The House of Lords so held in allowing an appeal by Belfast City Council from the Court of Appeal in Northern Ireland (Sir Brian Kerr LCJ, Sheil LJ and Hart J) [2006] NI 181, which had allowed an appeal by the applicant company, Miss Behavin’ Ltd, from Weatherup J. The judge had dismissed its application for judicial review of the council’s refusal to grant it a licence.
LORD HOFFMANN said that in arriving at its decision to refuse the company a licence the council appeared to have considered representations and objections made outside the 28-day period prescribed by para 10(15) of Schedule 2 to the Local Government (Miscellaneous Provisions) (Northern Ireland) Order 1985 (which prescribed a system of licensing identical to that in the Local Government (Miscellaneous Provisions) Act 1982). In his Lordship’s view, a licensing authority had a discretion to consider late objections, to which the applicant should have an opportunity to comment. As to the substance of the decision, the judge and the Court of Appeal had agreed that the council had acted fairly and properly exercised its powers under the Order.
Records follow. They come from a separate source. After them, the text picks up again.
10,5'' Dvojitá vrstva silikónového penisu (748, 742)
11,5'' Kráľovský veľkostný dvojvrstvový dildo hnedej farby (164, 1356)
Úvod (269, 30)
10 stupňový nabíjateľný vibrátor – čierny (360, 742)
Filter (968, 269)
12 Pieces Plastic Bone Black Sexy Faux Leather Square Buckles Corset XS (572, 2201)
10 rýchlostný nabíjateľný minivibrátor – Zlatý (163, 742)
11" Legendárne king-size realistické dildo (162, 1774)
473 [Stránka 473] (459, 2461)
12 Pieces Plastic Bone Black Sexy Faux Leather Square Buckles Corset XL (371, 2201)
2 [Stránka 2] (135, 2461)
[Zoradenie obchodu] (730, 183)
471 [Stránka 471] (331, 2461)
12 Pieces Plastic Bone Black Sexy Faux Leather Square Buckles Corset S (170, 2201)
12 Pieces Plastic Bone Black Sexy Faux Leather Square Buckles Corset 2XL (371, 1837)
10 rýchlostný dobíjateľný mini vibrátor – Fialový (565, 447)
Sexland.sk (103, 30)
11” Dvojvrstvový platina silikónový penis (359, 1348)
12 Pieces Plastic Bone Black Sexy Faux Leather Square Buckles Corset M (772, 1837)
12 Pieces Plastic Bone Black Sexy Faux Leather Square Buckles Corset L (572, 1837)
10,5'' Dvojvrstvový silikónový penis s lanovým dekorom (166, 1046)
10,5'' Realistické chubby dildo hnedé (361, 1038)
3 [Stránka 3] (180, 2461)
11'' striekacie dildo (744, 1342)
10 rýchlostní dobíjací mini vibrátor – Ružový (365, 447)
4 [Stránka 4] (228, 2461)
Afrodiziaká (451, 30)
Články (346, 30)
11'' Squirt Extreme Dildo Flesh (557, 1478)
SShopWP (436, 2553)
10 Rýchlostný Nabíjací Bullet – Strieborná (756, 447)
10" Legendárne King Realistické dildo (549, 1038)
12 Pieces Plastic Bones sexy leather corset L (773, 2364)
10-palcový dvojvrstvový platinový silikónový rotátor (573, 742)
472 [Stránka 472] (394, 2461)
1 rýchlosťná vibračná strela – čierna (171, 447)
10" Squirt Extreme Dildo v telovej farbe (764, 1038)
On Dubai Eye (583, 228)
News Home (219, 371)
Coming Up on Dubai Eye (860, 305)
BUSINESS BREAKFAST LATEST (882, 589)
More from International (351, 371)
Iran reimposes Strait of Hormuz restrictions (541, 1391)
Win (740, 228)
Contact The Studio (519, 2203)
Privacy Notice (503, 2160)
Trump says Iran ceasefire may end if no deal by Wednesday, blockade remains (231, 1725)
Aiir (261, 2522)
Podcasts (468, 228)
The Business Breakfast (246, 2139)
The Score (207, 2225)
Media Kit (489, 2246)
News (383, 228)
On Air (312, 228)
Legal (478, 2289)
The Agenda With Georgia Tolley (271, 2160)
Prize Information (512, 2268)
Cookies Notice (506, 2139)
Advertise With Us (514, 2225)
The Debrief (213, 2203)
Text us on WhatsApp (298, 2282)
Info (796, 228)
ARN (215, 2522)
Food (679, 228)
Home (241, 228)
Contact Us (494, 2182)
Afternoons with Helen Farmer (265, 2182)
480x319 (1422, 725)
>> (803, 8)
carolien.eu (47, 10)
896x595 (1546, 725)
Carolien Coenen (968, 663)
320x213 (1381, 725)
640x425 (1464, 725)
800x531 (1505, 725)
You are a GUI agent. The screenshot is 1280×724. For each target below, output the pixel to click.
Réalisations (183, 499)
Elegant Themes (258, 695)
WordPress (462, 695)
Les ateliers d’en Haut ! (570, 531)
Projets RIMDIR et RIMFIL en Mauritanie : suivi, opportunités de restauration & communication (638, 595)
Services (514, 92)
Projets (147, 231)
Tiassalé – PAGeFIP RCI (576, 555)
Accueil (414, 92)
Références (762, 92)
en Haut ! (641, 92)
The Court of Appeal, however, had said that the company’s Convention rights had been violated by the way in which the council had arrived at its decision in that it had not shown that it had been conscious of the rights that were engaged, namely the company’s rights to freedom of expression and to the peaceful enjoyment of its possessions (art 10 of the Convention and art 1 of the First Protocol). Assuming that those rights were engaged, the court’s approach was contrary to the reasoning in R (SB) v Governors of Denbigh High School [2007] 1 AC 100. If the refusal of a licence had not in fact infringed the company’s Convention rights it was immaterial that the council had not specifically referred to them.
LORD RODGER, BARONESS HALE, LORD MANCE and LORD NEUBERGER delivered concurring opinions.
|
Appearances: Richard Gordon QC (of the English Bar), John O’Hara QC (of the Northern Ireland Bar) and David Scoffield (of the Northern Ireland Bar) (Director of Legal Services, Belfast City Council) for the council; John F Larkin QC and Mark Reel (both of the Northern Ireland Bar) (Fox & Associates, Belfast) for the company.